As we learn to recognize our part in life’s lessons, we then empower ourselves to turn even the worst experiences into potentially positive ones—mainly by making different choices. The types of choices we often make that end up manifesting as negative experiences can include any of the following (and more):

  • Failing to start and end each day in communion with God—even if for five minutes
  • Holding judgments or opinions about ourselves and others
  • Not completely healing our wounds of the past
  • Believing someone or something outside ourselves can offer us anything of value
  • Failing to recognize, integrate, and give thanks for lessons from past experiences
  • Failing to take responsibility—which means we have no power to make a different choice
  • Not choosing again—to make a different choice, a better choice
  • Choosing to judge or hate instead of to love and forgive

So what is it in us that would make such self-destructive choices? We could attribute it to laziness, stubbornness, hurt/anger, and so on. But in a word, it really comes down to “EGO.” It was our ego who convinced us in the first place to make any of the poor choices noted above, and then convinced us to create the karmic effects (a way to punish ourselves) for our poor choices. In so doing, the ego keeps us trapped in “lose-lose scenarios” and even succeeds in keeping us from noticing it.

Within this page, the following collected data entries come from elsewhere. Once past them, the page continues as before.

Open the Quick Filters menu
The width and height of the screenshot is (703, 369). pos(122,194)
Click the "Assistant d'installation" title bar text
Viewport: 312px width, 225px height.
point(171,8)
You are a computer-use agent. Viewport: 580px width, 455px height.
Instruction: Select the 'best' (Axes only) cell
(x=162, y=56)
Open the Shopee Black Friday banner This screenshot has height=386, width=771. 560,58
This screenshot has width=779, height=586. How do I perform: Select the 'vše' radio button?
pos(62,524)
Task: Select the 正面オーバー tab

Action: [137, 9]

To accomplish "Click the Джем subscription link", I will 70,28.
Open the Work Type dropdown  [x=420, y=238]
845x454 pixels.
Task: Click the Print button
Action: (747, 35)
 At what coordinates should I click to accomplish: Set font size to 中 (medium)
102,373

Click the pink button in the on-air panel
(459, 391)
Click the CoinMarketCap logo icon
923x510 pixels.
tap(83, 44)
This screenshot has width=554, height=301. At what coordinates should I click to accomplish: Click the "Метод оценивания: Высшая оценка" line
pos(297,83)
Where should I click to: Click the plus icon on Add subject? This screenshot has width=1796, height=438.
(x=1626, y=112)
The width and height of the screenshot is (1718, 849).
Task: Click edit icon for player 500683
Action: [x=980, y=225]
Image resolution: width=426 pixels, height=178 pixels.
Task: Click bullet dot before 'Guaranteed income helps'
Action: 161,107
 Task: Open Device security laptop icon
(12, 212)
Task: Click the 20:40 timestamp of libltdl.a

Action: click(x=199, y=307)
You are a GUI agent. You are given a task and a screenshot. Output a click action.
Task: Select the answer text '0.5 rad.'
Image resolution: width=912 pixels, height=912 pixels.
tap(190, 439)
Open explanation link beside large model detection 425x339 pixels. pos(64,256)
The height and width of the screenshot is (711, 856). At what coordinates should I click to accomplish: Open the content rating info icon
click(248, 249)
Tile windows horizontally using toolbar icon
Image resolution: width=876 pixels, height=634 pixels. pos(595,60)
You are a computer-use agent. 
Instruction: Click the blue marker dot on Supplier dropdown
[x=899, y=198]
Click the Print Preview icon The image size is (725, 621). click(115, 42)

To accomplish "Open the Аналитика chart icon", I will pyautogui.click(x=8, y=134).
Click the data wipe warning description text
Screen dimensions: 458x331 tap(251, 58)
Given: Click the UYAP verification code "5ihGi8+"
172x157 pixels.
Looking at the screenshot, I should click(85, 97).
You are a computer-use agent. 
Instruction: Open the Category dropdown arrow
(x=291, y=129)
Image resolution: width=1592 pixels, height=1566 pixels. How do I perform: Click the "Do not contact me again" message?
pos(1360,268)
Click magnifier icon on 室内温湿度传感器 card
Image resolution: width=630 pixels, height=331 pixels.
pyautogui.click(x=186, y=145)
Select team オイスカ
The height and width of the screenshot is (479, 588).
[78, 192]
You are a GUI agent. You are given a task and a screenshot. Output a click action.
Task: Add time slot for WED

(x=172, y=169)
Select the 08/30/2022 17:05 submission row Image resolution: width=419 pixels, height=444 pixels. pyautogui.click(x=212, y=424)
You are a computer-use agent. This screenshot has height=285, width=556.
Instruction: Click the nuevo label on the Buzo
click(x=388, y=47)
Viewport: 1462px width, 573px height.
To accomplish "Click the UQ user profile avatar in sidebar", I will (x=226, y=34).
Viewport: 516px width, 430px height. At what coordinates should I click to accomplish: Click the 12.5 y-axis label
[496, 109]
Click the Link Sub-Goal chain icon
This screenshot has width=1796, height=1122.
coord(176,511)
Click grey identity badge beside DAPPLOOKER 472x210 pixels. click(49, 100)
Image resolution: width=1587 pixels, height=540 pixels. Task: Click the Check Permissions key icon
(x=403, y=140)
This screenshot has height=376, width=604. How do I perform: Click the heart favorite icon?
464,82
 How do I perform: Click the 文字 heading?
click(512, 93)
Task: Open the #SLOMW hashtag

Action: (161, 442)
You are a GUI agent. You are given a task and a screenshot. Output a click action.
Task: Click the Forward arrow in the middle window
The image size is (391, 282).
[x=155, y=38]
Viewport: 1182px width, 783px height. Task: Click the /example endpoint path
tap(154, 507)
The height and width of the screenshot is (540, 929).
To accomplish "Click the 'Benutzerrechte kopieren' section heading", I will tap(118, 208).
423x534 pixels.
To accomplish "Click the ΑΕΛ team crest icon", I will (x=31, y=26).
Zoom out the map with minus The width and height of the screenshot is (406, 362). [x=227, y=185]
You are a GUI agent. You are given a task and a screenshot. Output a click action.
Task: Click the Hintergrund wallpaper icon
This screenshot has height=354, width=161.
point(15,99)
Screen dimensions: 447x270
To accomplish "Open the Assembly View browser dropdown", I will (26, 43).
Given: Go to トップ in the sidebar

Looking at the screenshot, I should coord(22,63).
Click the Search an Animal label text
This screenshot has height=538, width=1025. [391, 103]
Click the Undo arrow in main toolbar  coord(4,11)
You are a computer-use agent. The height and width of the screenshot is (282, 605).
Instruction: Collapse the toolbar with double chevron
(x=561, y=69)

What To Do When Life Gives Us Lemons

When life seems to give us “lemons,” there are three distinctly different ways that people handle such things (each being a progression forward):

  • Being tired of having so many lemons (lessons), then trying to throw them away—those of us who act like victims and react poorly to life’s lessons
  • Beginning to search for different uses for the lemons—those of us who begin to take responsibility and grow from our experiences
  • Mastering our use of the lemons—those of us who emerge from life’s tests and end up turning life’s lessons into the greatest gifts possible

spiritual mastery

The bottom line is that “life happens.” But it doesn’t happen to us; it happens with us or for us. Life reflects our inner and outer choices, but can be seen as a gift, since whatever it shows us can help us make different choices, changing what we experience tomorrow.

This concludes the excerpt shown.